# Neutral to Ground Problems



## select (Feb 8, 2011)

I have a question regarding neutral to ground problems. We have a 480 primary transformer 120/240 Secondary. The problem is when I do a neutral to ground test on the secondary side at the 200 amp panel I have a neutral to ground reading, I can turn the main breaker off and it clears up. any help would be greatly appreciated


----------



## MDShunk (Jan 7, 2007)

select said:


> The problem is when I do a neutral to ground test on the secondary side at the 200 amp panel I have a neutral to ground reading...


I would hope so. If you didn't, someone didn't do their job right.


----------



## select (Feb 8, 2011)

MD I dont think you was reading that right, When you do a neutral to ground test you are seperating the neutral from the ground to check the branch circuits to check to see if any problems thru the circuit such as grounds and neutrals tied together


----------



## nitro71 (Sep 17, 2009)

Maybe he's saying he can read voltage between the neutral and ground in his panel. I'd verify where the neutral and ground are bonded. Panel or transformer. Need to check your connections


----------



## BBQ (Nov 16, 2010)

Screen element location records

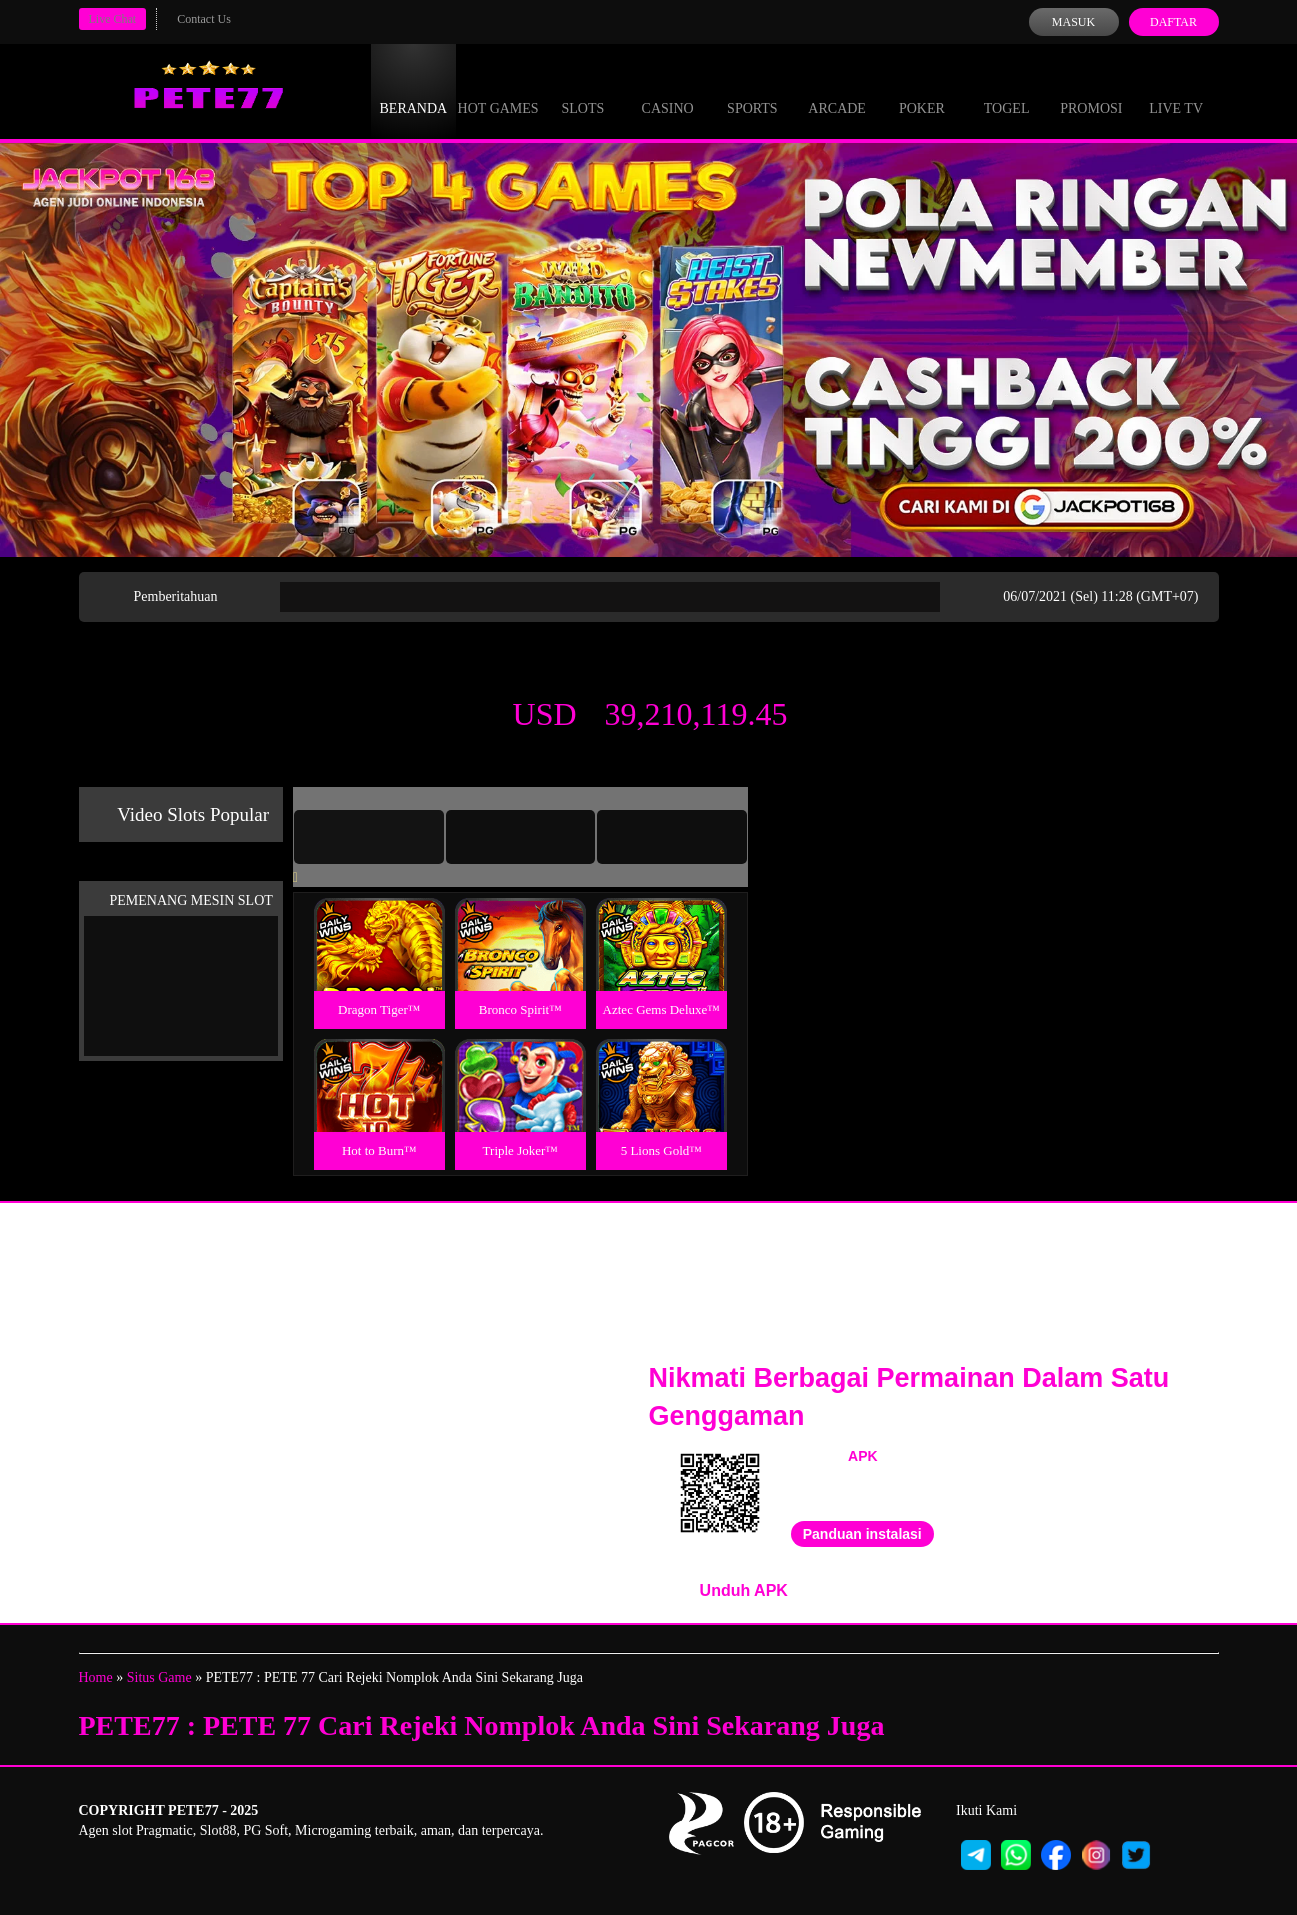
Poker (922, 90)
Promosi (1091, 90)
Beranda (414, 90)
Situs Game (159, 1677)
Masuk (1073, 22)
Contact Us (204, 19)
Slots (582, 90)
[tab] (369, 837)
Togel (1007, 90)
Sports (752, 90)
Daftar (1173, 22)
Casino (668, 90)
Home (96, 1677)
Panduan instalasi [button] (862, 1534)
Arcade (837, 90)
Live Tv (1176, 90)
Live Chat (113, 19)
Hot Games (498, 90)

# [Tasks]
**a)** Copy a passage from the thread on neutral-to-ground problems word for word. Start at the words "## nitro71 (Sep" and end after "(Nov 16, 2010)".
**b)** Please continue the thread on neutral-to-ground problems from the point where it stops.

# [Answer set]
**a)**
## nitro71 (Sep 17, 2009)

Maybe he's saying he can read voltage between the neutral and ground in his panel. I'd verify where the neutral and ground are bonded. Panel or transformer. Need to check your connections


----------



## BBQ (Nov 16, 2010)

**b)**
select said:


> MD I dont think you was reading that right, When you do a neutral to ground test you are seperating the neutral from the ground to check the branch circuits to check to see if any problems thru the circuit such as grounds and neutrals tied together


And I don't think you explained the situation too well.

Let me see if I have it correctly

1) You lift the intentional neutral to ground bonding required by the NEC for the test.

2) When you check for continuity between neutral and ground with the transformer on and the bond lifted the meter indicates continuity

3) When you check for continuity between neutral and ground with the transformer off and the bond lifted the meter indicates no continuity.

If the above is correct I would be looking at the meter you are using and see if it is not being fooled by some sort of 'phantom voltage' caused by capacitance coupling.

If it is not that are there any loads such as relays that break the neutral when de-energized?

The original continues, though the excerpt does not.